> _Entries supplied_:
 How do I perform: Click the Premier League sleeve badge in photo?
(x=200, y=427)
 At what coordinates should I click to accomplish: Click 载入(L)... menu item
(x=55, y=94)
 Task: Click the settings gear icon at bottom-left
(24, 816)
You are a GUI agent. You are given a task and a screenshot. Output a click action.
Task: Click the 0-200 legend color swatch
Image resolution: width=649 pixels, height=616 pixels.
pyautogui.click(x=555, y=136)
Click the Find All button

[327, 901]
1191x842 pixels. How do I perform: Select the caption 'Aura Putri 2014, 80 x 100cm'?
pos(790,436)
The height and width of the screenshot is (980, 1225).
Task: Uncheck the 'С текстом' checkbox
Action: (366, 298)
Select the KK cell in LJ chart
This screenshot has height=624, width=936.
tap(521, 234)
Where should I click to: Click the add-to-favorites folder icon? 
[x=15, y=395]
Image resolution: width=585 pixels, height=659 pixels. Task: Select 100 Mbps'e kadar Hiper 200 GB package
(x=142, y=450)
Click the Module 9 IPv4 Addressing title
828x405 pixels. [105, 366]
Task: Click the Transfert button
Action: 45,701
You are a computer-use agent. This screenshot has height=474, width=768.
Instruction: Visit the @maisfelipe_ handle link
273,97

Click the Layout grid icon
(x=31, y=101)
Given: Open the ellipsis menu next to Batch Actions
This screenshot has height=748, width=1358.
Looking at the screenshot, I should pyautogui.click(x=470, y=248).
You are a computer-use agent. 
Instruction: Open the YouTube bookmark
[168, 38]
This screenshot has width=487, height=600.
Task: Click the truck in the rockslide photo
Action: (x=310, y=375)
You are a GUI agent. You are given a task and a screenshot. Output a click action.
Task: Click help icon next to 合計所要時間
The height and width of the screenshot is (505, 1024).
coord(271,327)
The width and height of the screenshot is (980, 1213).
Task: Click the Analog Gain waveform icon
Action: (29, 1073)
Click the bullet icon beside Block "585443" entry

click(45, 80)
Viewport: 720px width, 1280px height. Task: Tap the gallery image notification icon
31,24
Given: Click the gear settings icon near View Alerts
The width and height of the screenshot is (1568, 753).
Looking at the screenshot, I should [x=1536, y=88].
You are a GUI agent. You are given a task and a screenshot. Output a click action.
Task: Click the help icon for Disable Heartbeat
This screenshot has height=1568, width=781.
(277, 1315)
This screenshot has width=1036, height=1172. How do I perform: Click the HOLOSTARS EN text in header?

> _Your instructions_: Rewrite all the data above, swapping each "GUI agent" for "screen agent" and keeping every other line the same.

> _Answer to the exercise_:
 How do I perform: Click the Premier League sleeve badge in photo?
(x=200, y=427)
 At what coordinates should I click to accomplish: Click 载入(L)... menu item
(x=55, y=94)
 Task: Click the settings gear icon at bottom-left
(24, 816)
You are a screen agent. You are given a task and a screenshot. Output a click action.
Task: Click the 0-200 legend color swatch
Image resolution: width=649 pixels, height=616 pixels.
pyautogui.click(x=555, y=136)
Click the Find All button

[327, 901]
1191x842 pixels. How do I perform: Select the caption 'Aura Putri 2014, 80 x 100cm'?
pos(790,436)
The height and width of the screenshot is (980, 1225).
Task: Uncheck the 'С текстом' checkbox
Action: (366, 298)
Select the KK cell in LJ chart
This screenshot has height=624, width=936.
tap(521, 234)
Where should I click to: Click the add-to-favorites folder icon? 
[x=15, y=395]
Image resolution: width=585 pixels, height=659 pixels. Task: Select 100 Mbps'e kadar Hiper 200 GB package
(x=142, y=450)
Click the Module 9 IPv4 Addressing title
828x405 pixels. [105, 366]
Task: Click the Transfert button
Action: 45,701
You are a computer-use agent. This screenshot has height=474, width=768.
Instruction: Visit the @maisfelipe_ handle link
273,97

Click the Layout grid icon
(x=31, y=101)
Given: Open the ellipsis menu next to Batch Actions
This screenshot has height=748, width=1358.
Looking at the screenshot, I should pyautogui.click(x=470, y=248).
You are a computer-use agent. 
Instruction: Open the YouTube bookmark
[168, 38]
This screenshot has width=487, height=600.
Task: Click the truck in the rockslide photo
Action: (x=310, y=375)
You are a screen agent. You are given a task and a screenshot. Output a click action.
Task: Click help icon next to 合計所要時間
The height and width of the screenshot is (505, 1024).
coord(271,327)
The width and height of the screenshot is (980, 1213).
Task: Click the Analog Gain waveform icon
Action: (29, 1073)
Click the bullet icon beside Block "585443" entry

click(45, 80)
Viewport: 720px width, 1280px height. Task: Tap the gallery image notification icon
31,24
Given: Click the gear settings icon near View Alerts
The width and height of the screenshot is (1568, 753).
Looking at the screenshot, I should [x=1536, y=88].
You are a screen agent. You are given a task and a screenshot. Output a click action.
Task: Click the help icon for Disable Heartbeat
This screenshot has height=1568, width=781.
(277, 1315)
This screenshot has width=1036, height=1172. How do I perform: Click the HOLOSTARS EN text in header?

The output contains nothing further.